When all these things do start to happen, the bull becomes established. While we aren’t there yet, we are in that stabilization year between bear and bull.
And as with all parts of mining’s cycles, there are opportunities. Those opportunities – the details of direction, as opposed to the overall picture – are the second answer.
A sideways market is made up of some companies gaining and others declining; if you can differentiate between those groups, you can profit during the lull. Along with that are market moments: times when the sector goes on a mini-run, as though practicing for the impending real deal.
How to capitalize? Be prepared to play opportunities.
- Timing. For example, the first few months of the year regularly outperform the rest for resource stocks, as I outlined in this article. January followed this pattern to a T. So make sure you’re aware of seasonal patterns and take advantage. Buy based on timing. Once you’re up 25 or 30%, either sell some to lower your cost base or sell all and lock in your gain, in the knowledge that 30% is great in a sideways year.
- Look beyond the mainstream metals. Certain metals go on runs despite an otherwise bear market because of metal-specific fundamental reasons, like palladium did for much of last year.
- Position in takeout candidates. Figure out what major miners want in new projects today. Find the best examples of those and buy. In sideways years, very few announcements create significant and sustained share price spikes – but take-outs top that short list. And if you choose well, even if the company or project does not attract an offer then you still have a low-cost position in a vehicle with upside that will carry into the real rebound.

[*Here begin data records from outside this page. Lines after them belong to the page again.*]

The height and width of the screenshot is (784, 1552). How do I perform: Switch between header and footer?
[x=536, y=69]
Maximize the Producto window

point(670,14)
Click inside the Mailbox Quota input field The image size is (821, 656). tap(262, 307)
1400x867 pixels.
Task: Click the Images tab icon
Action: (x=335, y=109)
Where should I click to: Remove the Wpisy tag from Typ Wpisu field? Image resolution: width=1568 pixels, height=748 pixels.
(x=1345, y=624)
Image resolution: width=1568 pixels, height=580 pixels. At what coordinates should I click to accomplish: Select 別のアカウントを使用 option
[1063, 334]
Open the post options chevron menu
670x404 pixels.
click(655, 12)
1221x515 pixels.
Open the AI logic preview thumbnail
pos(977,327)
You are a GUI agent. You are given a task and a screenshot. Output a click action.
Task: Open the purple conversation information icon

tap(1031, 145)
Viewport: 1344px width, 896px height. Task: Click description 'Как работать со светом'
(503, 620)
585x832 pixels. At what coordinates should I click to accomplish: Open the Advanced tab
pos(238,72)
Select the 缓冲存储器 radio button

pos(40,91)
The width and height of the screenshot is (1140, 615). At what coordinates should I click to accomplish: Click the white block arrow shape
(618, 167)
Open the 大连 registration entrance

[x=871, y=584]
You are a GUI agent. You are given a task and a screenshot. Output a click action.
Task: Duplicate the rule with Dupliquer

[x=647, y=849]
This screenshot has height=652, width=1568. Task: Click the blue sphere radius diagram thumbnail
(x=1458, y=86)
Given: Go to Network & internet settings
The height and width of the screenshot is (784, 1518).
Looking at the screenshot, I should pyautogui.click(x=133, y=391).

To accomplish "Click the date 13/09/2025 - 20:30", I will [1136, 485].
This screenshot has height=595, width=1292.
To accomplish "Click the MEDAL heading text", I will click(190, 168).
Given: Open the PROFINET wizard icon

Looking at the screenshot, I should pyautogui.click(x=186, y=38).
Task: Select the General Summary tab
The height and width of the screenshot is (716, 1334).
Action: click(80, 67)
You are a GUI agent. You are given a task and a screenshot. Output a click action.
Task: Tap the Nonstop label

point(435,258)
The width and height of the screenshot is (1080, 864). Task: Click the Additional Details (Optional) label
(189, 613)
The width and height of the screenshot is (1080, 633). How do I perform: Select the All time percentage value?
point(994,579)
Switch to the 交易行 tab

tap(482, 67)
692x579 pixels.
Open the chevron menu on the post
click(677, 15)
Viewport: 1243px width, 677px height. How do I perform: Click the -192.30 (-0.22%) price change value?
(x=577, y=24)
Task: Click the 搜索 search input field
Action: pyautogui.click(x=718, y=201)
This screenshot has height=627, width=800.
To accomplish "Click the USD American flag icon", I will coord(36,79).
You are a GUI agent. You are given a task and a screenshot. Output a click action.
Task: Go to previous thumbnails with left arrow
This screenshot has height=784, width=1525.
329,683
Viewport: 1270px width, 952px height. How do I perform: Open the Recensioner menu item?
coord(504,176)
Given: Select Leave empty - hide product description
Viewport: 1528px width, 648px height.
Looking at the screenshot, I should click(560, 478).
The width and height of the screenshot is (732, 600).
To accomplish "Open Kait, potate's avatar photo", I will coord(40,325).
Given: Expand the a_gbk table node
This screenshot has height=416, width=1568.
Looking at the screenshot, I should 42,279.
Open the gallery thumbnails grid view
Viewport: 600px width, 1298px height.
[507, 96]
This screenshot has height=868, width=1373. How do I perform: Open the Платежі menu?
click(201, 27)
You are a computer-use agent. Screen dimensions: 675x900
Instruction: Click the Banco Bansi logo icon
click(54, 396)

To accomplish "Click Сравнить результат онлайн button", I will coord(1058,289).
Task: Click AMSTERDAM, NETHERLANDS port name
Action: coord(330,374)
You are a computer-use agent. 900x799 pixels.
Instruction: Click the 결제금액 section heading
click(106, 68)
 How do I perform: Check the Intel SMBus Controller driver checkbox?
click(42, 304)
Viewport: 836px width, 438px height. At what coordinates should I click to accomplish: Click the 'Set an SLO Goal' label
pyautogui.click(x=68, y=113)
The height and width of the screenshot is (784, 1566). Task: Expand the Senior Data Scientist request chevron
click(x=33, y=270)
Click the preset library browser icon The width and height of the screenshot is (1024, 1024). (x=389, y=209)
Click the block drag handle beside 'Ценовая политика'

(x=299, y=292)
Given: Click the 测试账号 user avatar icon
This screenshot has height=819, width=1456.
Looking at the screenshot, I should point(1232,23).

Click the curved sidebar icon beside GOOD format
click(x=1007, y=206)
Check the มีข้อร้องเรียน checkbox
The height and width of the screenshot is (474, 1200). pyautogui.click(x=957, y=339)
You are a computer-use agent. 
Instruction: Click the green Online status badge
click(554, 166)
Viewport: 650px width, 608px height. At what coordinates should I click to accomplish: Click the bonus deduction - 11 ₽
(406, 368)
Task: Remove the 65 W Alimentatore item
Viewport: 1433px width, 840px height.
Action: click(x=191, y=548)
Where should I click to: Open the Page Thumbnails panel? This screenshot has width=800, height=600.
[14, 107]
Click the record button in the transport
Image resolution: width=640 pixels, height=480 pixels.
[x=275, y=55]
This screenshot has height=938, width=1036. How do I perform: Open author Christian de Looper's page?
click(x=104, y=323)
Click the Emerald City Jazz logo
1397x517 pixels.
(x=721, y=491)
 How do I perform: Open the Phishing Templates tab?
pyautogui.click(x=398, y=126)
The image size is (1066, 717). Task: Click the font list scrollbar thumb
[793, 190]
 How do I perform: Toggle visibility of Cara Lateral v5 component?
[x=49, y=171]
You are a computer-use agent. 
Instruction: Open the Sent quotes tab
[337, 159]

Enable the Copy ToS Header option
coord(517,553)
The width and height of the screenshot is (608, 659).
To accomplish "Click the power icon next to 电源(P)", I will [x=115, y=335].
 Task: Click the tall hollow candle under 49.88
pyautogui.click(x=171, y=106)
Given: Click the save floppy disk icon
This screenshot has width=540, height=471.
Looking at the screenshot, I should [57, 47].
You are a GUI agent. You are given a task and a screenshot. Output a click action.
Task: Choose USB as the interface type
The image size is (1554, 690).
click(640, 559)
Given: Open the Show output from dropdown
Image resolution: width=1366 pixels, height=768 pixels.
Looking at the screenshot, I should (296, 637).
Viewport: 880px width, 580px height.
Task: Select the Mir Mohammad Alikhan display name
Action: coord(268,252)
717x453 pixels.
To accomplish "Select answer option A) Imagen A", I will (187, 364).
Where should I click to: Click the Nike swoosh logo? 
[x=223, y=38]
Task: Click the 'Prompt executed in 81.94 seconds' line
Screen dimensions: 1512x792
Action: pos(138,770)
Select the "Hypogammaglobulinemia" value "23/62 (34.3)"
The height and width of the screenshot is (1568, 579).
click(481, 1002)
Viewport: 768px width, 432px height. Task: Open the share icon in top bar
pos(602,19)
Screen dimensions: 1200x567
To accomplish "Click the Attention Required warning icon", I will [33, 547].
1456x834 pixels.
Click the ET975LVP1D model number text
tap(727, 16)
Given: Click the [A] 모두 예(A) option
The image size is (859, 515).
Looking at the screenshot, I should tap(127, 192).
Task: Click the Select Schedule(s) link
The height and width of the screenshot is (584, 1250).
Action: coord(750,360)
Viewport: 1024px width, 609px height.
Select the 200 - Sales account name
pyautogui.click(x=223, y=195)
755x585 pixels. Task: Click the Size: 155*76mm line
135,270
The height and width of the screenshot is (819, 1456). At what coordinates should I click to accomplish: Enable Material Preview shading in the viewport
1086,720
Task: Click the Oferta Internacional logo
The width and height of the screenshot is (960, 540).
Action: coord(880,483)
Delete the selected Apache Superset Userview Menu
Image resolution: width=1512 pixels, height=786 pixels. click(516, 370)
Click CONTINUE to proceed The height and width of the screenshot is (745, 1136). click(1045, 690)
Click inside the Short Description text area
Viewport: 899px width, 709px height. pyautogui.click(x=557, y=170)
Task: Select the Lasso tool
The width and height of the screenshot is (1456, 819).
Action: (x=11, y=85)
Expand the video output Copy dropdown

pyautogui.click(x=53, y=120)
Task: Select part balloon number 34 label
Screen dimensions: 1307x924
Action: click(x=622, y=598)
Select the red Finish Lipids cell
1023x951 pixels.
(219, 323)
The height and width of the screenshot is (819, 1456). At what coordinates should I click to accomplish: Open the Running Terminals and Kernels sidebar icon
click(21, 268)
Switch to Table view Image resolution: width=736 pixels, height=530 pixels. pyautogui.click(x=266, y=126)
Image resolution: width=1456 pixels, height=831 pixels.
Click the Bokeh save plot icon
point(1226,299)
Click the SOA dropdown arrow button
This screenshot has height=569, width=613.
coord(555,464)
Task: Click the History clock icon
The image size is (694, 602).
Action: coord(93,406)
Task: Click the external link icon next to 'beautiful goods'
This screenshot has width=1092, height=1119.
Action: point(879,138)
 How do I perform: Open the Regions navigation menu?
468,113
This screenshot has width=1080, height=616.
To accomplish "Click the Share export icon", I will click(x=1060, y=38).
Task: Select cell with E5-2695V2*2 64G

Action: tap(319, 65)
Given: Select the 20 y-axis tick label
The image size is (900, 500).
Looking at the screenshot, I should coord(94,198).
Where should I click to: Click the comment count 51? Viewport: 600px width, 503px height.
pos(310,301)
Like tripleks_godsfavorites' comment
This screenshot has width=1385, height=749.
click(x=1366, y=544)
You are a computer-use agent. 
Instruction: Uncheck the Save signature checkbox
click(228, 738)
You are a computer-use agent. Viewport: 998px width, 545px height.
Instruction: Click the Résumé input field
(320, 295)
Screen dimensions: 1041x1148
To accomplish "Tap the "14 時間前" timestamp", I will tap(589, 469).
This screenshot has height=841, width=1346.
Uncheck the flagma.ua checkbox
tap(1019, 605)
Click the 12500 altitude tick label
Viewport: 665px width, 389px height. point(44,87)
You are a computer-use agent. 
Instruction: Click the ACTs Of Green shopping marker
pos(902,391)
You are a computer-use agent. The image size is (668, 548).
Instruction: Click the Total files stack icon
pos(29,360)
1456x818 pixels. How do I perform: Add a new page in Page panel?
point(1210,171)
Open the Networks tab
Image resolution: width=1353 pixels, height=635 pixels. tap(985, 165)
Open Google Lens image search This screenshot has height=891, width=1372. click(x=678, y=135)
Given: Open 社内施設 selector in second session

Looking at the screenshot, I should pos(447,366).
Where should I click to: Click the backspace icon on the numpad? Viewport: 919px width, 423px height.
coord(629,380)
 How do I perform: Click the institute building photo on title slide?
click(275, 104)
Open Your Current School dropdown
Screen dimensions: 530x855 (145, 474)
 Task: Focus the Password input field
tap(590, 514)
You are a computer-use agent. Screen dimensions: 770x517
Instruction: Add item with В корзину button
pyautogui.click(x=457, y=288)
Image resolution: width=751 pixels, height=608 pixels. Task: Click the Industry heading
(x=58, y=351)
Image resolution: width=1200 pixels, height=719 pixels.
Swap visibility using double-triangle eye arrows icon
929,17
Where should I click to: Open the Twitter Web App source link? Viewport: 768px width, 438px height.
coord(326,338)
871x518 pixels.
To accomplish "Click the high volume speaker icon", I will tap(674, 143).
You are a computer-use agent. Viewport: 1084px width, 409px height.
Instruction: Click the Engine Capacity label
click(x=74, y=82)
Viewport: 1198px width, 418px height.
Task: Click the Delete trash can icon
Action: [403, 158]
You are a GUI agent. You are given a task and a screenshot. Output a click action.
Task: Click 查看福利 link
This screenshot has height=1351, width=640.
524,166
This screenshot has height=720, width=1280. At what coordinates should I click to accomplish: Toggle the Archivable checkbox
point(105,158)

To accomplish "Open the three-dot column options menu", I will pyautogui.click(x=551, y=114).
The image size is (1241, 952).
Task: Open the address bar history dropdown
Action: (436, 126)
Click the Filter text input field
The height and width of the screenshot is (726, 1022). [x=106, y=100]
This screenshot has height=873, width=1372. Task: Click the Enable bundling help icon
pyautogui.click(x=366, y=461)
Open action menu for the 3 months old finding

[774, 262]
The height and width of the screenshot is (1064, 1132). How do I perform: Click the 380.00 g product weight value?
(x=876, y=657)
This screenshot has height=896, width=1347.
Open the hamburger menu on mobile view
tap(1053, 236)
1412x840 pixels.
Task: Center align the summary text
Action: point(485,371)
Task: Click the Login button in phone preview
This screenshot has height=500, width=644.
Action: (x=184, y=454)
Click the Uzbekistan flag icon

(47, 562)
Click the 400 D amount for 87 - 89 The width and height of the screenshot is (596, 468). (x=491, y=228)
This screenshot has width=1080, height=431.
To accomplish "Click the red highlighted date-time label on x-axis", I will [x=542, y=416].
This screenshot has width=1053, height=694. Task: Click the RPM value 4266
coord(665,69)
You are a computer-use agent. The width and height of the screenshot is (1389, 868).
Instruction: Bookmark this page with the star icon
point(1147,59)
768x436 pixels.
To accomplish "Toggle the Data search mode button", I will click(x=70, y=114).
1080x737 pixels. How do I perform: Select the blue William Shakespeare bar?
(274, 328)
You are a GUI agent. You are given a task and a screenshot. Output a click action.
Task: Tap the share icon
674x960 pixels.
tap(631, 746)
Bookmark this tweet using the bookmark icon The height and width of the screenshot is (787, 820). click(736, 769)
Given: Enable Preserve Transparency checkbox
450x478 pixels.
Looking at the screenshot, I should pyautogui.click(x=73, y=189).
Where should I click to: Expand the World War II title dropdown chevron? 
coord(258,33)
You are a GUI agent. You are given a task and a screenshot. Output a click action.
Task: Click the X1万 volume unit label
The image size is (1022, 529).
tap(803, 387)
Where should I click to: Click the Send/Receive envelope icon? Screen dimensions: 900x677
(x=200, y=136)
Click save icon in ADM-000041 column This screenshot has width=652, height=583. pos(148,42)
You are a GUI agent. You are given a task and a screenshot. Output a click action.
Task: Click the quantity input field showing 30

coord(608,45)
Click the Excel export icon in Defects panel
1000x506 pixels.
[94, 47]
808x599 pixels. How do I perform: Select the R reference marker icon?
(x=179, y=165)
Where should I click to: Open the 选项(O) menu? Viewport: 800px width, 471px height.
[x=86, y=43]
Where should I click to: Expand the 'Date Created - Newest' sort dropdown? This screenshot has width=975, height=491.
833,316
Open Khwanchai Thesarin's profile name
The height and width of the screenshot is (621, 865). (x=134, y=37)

I have my opinions and picks around those three opportunities. And I do believe the next year offers both the chance to make some money and the final opportunity to establish low-cost positions in companies that will outperform the market even as it runs away in the next bull.
But these opportunities only exist if you play the cards on the table. Investors who buy based on the same principles whether the overall picture is bull, bear, or lull will lose.